Black Panther was amazing! Go see it now! If you’ve already seen it, go see it again! The rest is spoilers.

Before I actually begin, I would like to note that I am by no means an expert on black womanhood. For that, you will have to go elsewhere. I am literally a white woman from one of the whitest countries in the world and as such not part of the primary target audience for Black Panther. And that’s entirely okay! I’ve never been part of the primary target audience for any Hollywood movie and that’s never stopped my enjoyment. What I do know, however, is that I didn’t know I wanted Okoye as much as I do.

I’ve never exactly mainlined Black Panther in comics. It’s Marvel, yes, but it’s not one of the more easily accessible series in Finland. Until Comixology and Ta-Nehisi Coates’s excellent run, I’d only ever read disparate issues. I knew about Dora Milaje but not about just how amazing they are. And while I was so happy to see such a variety of womanhood on the screen, Okoye is the one who stuck with me. See, while I never did mainline Black Panther, I’ve mainlined several other comics and epic fantasy on the regular and that storyline of duty vs love vs honor is such a recurring theme. Usually, it just wears a very different face.
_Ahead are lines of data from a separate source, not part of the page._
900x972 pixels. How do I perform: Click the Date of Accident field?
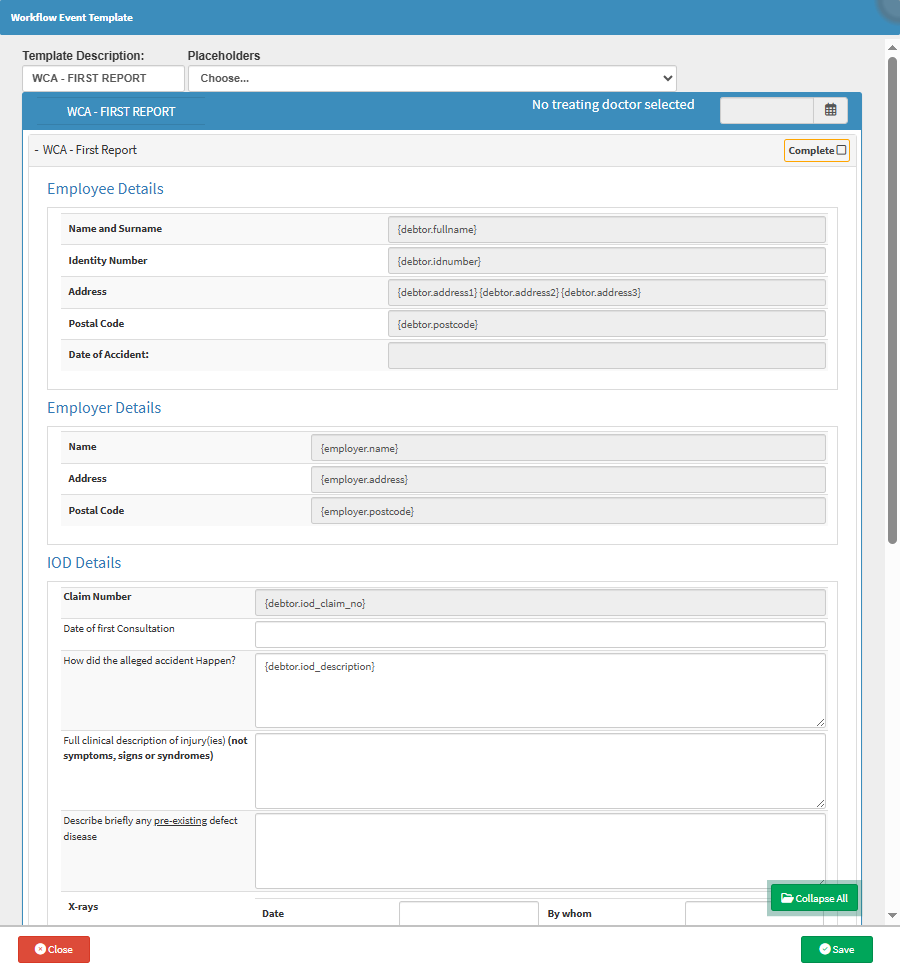(606, 356)
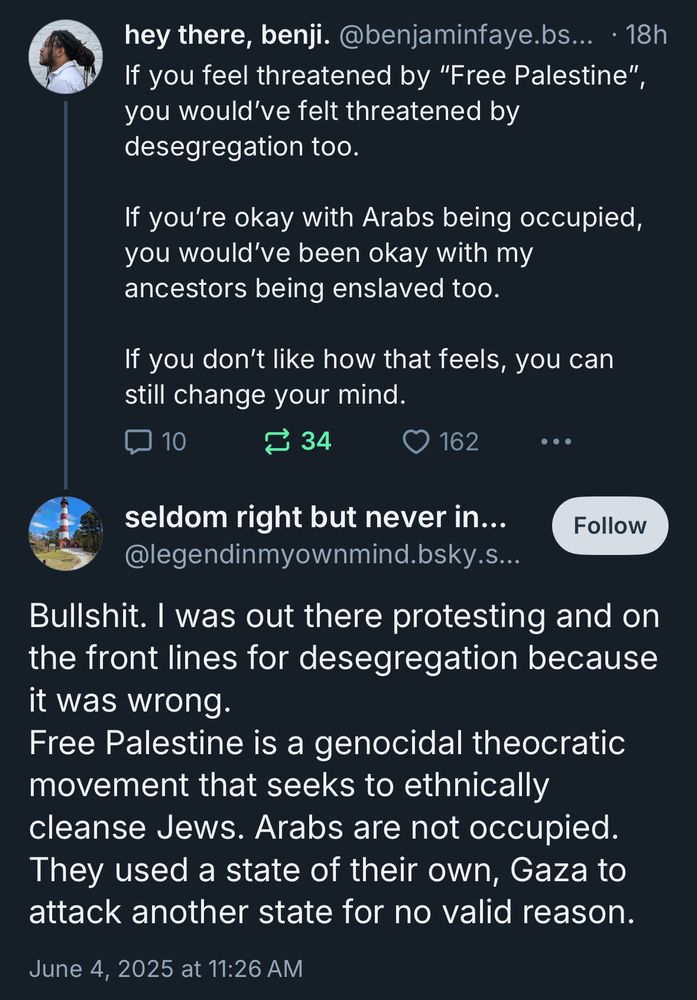Open the three-dots more options menu
The width and height of the screenshot is (697, 1000).
[555, 441]
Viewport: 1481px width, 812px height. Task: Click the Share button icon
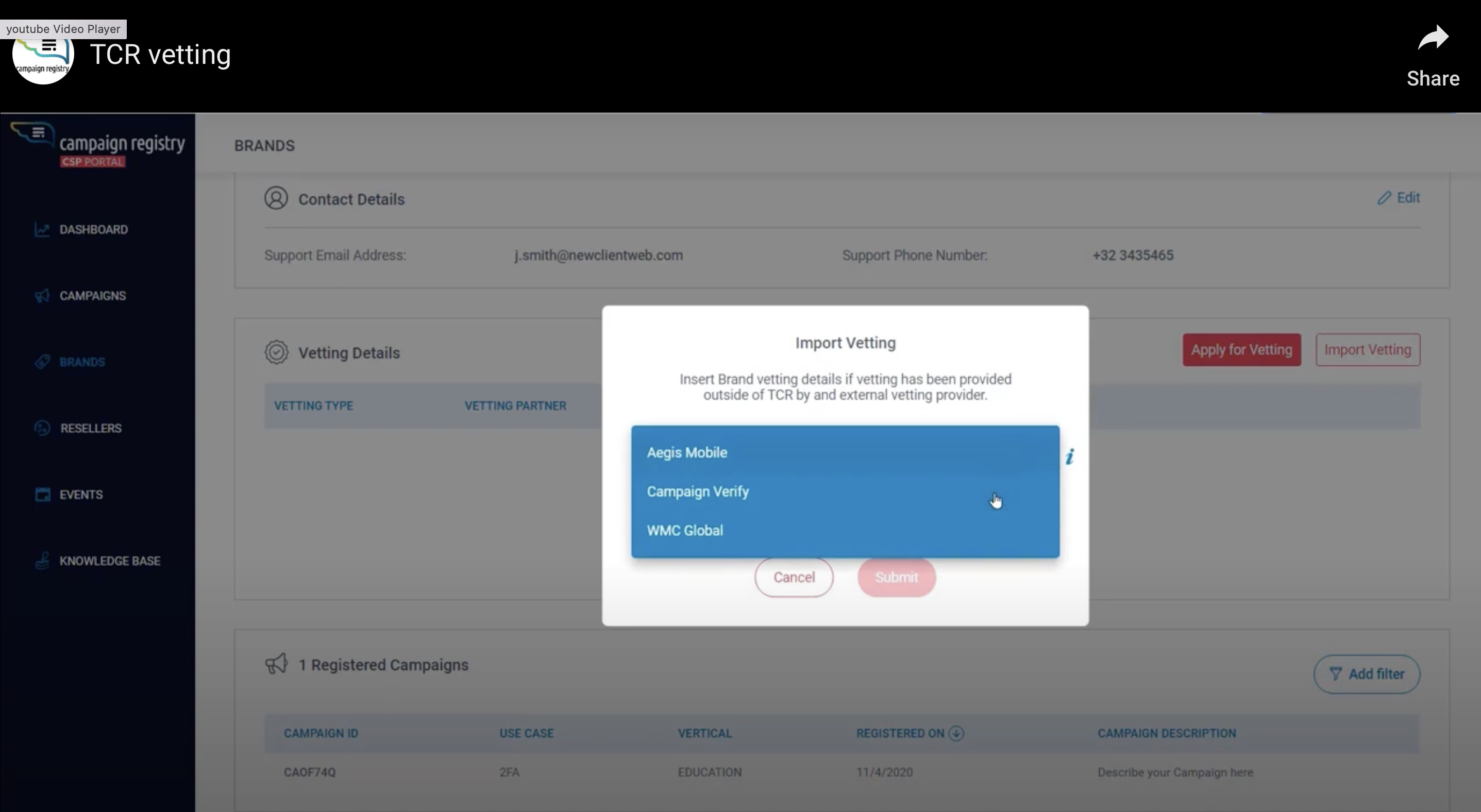coord(1431,40)
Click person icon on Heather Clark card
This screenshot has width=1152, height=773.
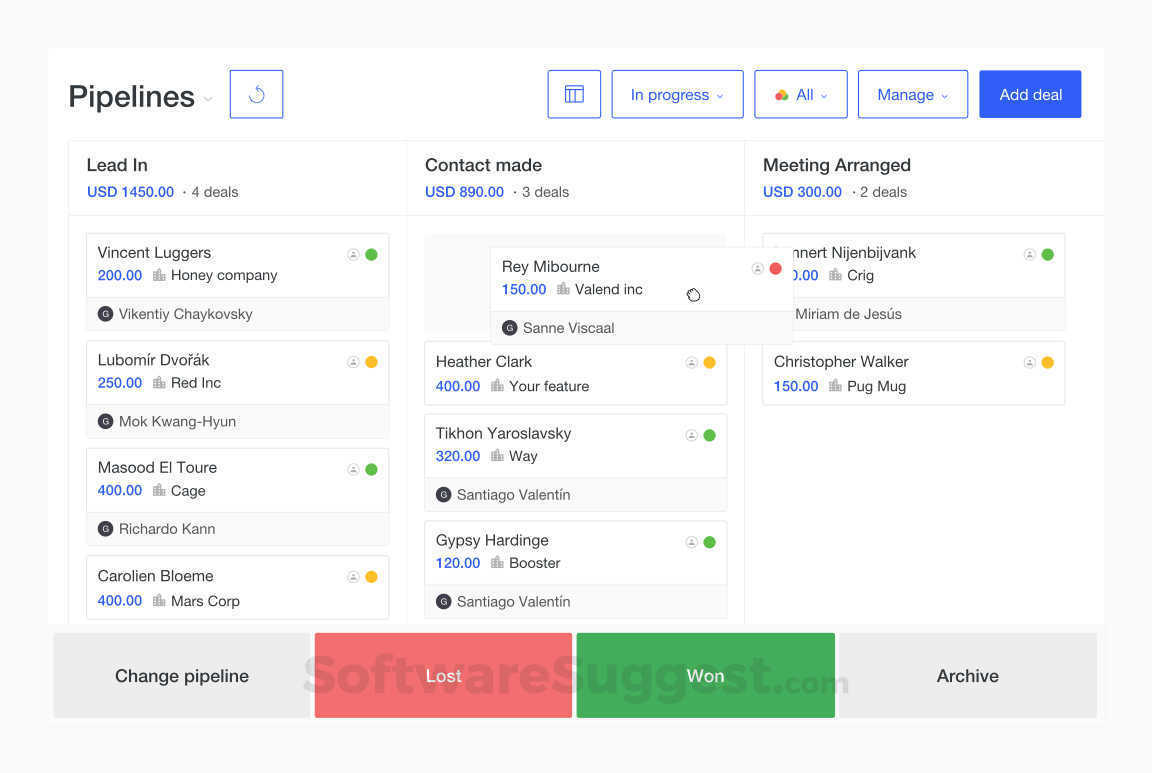pos(691,363)
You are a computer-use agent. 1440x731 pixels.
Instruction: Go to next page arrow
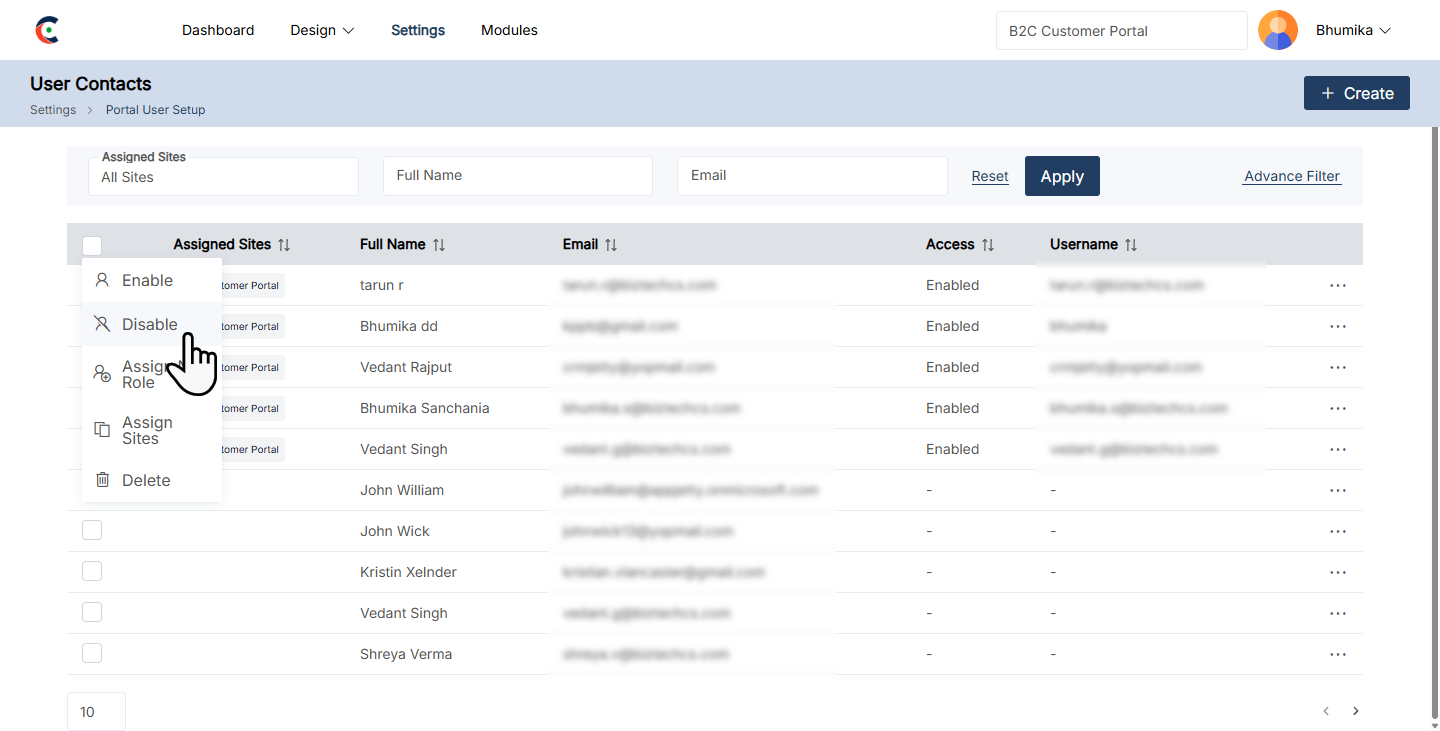click(x=1356, y=712)
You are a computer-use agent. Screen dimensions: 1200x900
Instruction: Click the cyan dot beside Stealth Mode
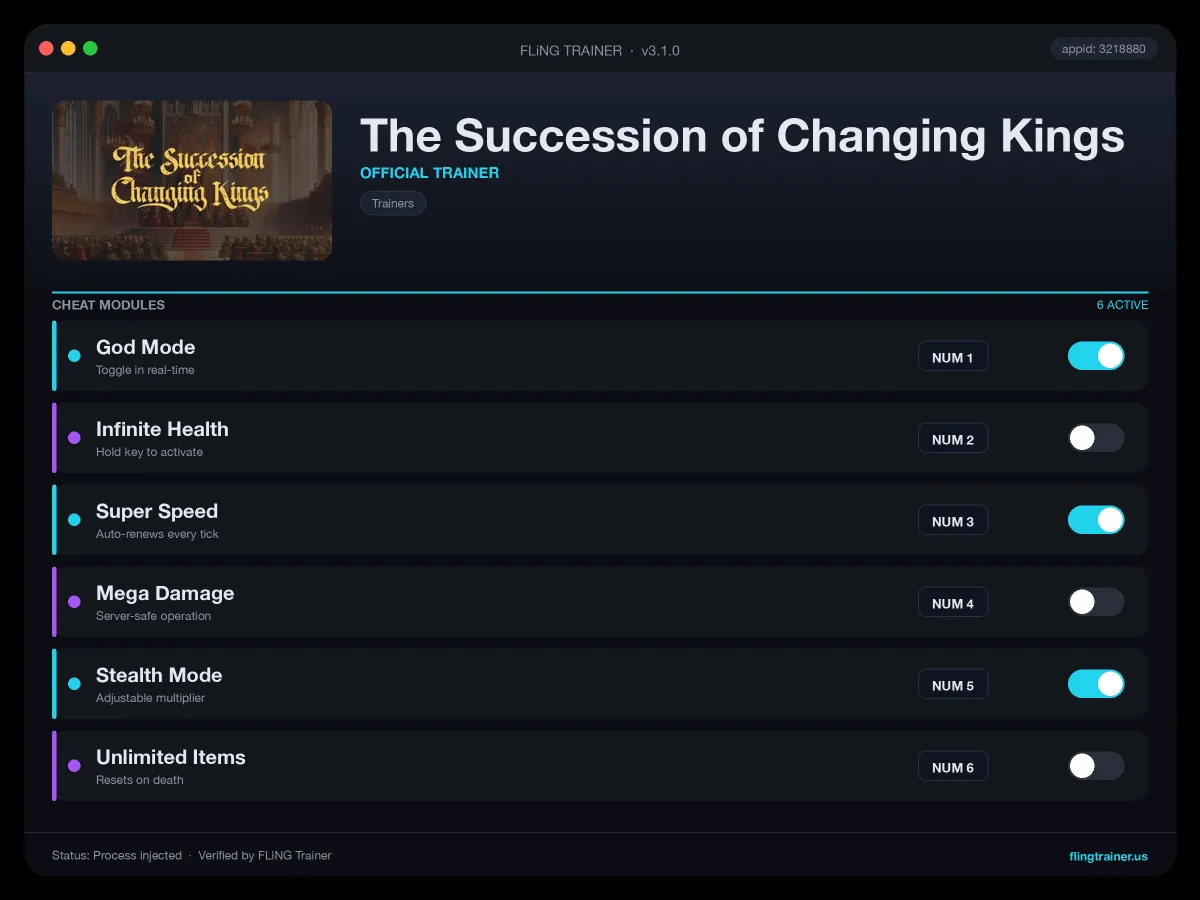coord(74,684)
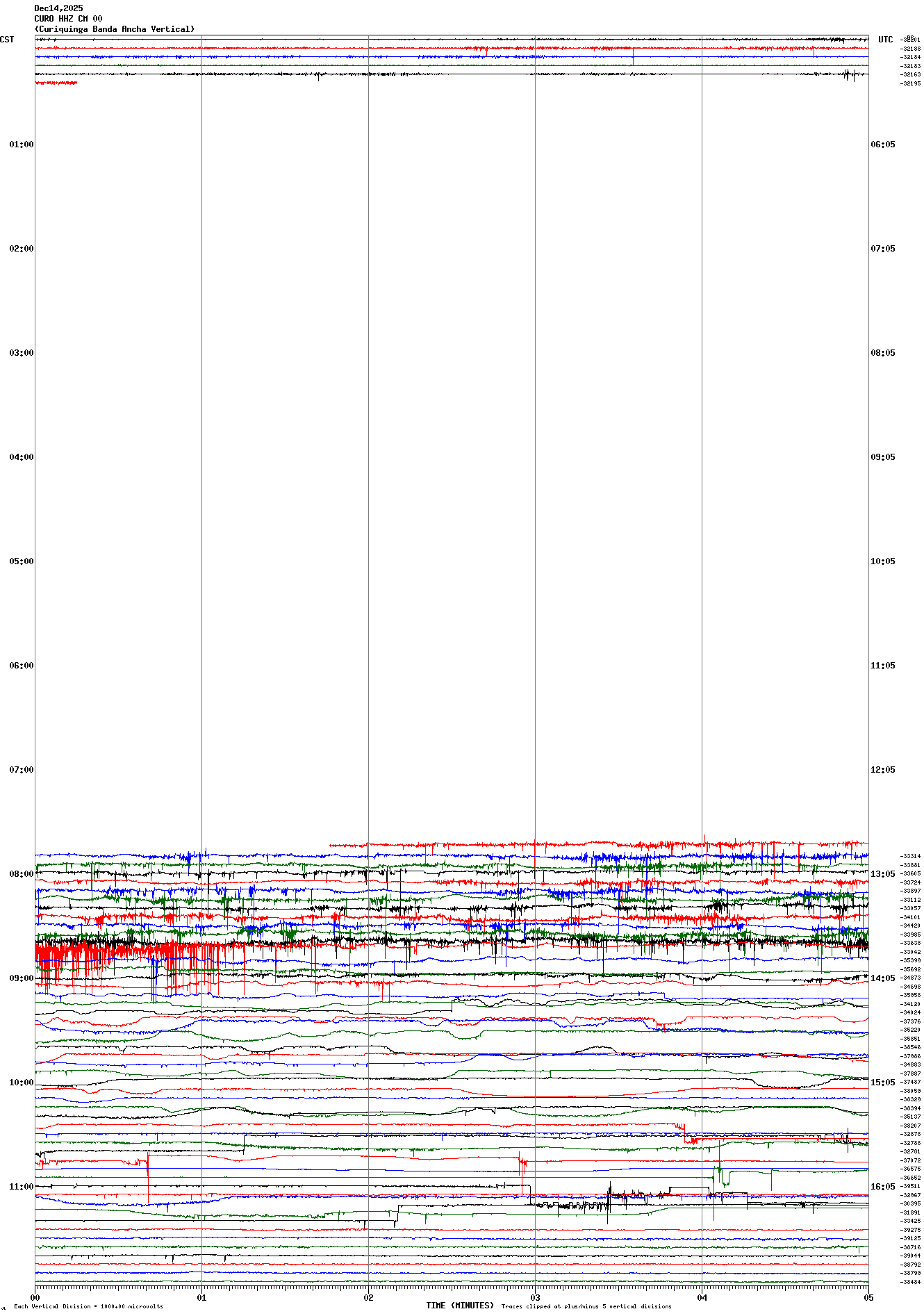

It’s clear from the very first moments that Okoye loves her king as a friend as well as someone she protects. But when tradition states that he is no longer her king, she protects the usurper, no matter how much her own heart is breaking. While I don’t begrudge a single moment in the movie, I still wanted Okoye’s struggle to have more space. There’s a whole movie’s worth there, just happening in the background. Okoye is loyal to Wakanda, first and foremost. And when W’Kabi – her beloved – goes against honor by attacking T’Challa, she faces him on the battlefield like the badass she is, even if her heart is breaking again. “For Wakanda… No question.”


What makes Okoye as a character so revolutionary is that she always feels like a woman, not a guy who was just cast as a woman, or a plot point / throwaway joke cast into a female body (I’m looking at you Riddick). Not necessarily a woman I’d like to have a beer with – Nakia’s more my speed – but someone whose presence would not only make me feel more secure but also like things are under control. And that’s still, sadly, kind of amazing outside of fiction written by women.

Okoye doesn’t get that hero moment that Wonder Woman and Black Panther do, but she’s still a big damn feminist masterpiece of a hero to me.